Moonshots

Moonshots

There are a variety of crazy notions that are very, very, very unlikely to go anywhere. But, there is at least a glimmer of crazy hope that they might do something interesting. Here are some. I’ve written them up with details applicable to wheat, but the concepts can probably be applied with equal unlikeliness to other crops.

Breeding perennials from annuals without crossing with perennials

I would grow a few thousand seedlings, really densely so they do not take up much space. Then during a period beginning before senescence starts, and continuing until it is well underway, chop down a different group of seedlings each day (or several a day).

The ones chopped down before senescence starts should all sprout back The ones chopped down after senescence has started should all die. Now, the fantasy is that some small fraction of them would have some degree of fuzziness in their triggering of senescence, just enough so that if it was disrupted just right the leaf senescence would continue while senescence of the crown would not.
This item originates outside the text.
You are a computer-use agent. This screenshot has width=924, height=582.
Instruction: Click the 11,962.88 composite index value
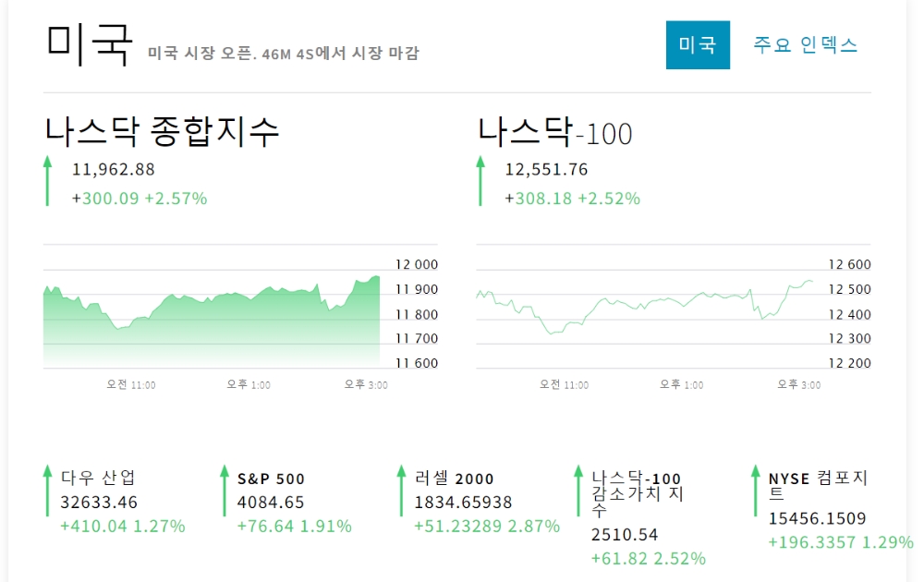(x=113, y=170)
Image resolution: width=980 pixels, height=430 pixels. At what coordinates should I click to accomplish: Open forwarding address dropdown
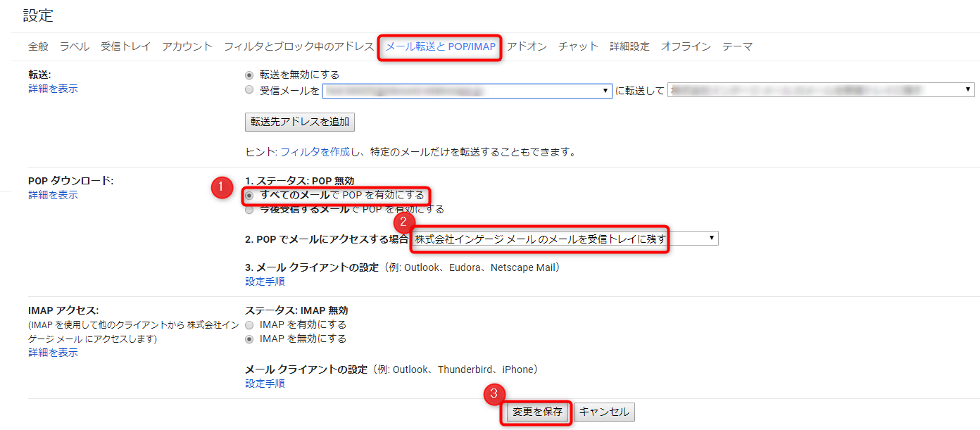(467, 90)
If there *is* any kind of fuzziness like that, it could be selected for. And then, just maybe, that fuzziness could be coaxed to open up wide enough to allow to start seeing this perennial behavior happen without the interventions.

And there are plenty of other factors that effect the senescence process (here’s a good review, another interesting paper about senescence in corn, and a nifty page on wikipedia), and I might try juggling various other kinds of shocks to see if I can in any way halt the senescence. Senescence is often triggered by stresses: shade, heat, drought, lack of nutrients, pests, etc. This is because if the plant is in danger of being consumed or destroyed, it is much better for it to shunt nutrients to the seeds away from the rest of the sinking ship. So maybe before senescence I could turn the lights down, stop fertilizing, simulate pest pressure, and increase the heat – then once senescence is starting, or just about to start, I could give more light, more fertilizer, stop pesting the plants, and give a more comfortable temperature.
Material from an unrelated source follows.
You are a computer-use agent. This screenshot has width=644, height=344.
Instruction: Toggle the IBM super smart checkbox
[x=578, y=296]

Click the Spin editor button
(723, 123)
The reason this would be marvelous is that the current approach of getting perennial behavior from direct domestication of or wide hybridization with wild relatives involves a very large tradeoff in many of the agronomically desirable quantities, like yield, flour quality, and threshability. A paper studying over 150 wheat x wheatgrass crosses found that the only perennial lines had *all* of the chromosomes of the wild perennial wheatgrass. If any of those chromosomes were lost, so was the perennial trait.
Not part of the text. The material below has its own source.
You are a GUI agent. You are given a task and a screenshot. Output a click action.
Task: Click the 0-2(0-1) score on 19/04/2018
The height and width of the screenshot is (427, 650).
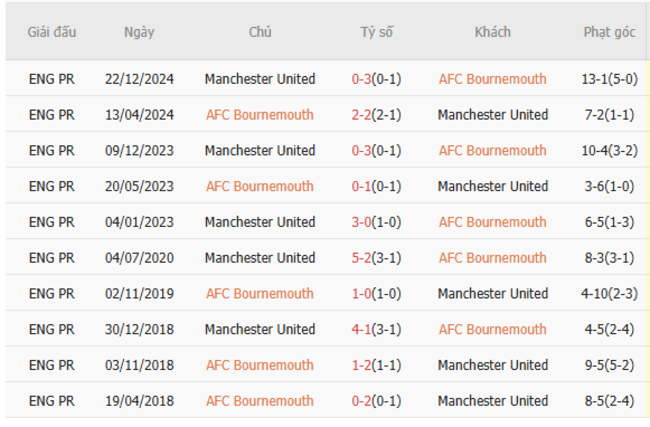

This means that some of the limitations of current perennial wheats may be very, very difficult to fully breed out, because a significant chunk of the DNA in the resulting hybrids is wild, and essentially needs to be domesticated. We could possibly get around that by starting with a high-performing annual wheat and unlocking latent perennial capacity in its chromosomes, rather than steamrolling over that latent capacity with active perennial capacity from a wild relative.

Grafting

It is possible to graft grasses. In apple trees, some small quantity of genetic material can pass from rootstock into the grafted material, and maybe grasses are the same. If that is the case, and if that small amount of genetic material made it into the seeds, it might make some interesting results.

Triticale bridge

This is less of a moonshot because it is crazy, more because it adds another step. Secale montanum (wild perennial rye) is a very interesting perennial species that already has fairly large seeds. A perennial triticale could be developed by crossing triticale with either Secale montanum or one of the perennial rye lines developed from it. The perennial trait from that triticale could then be brought over to wheat.

The reason to try this is that rye is phylogenetically closer to wheat than the wheatgrasses that are normally used as sources of perennial germplasm for wheat. This could potentially reduce the work of re-domestication that would be required to get a usable perennial wheat.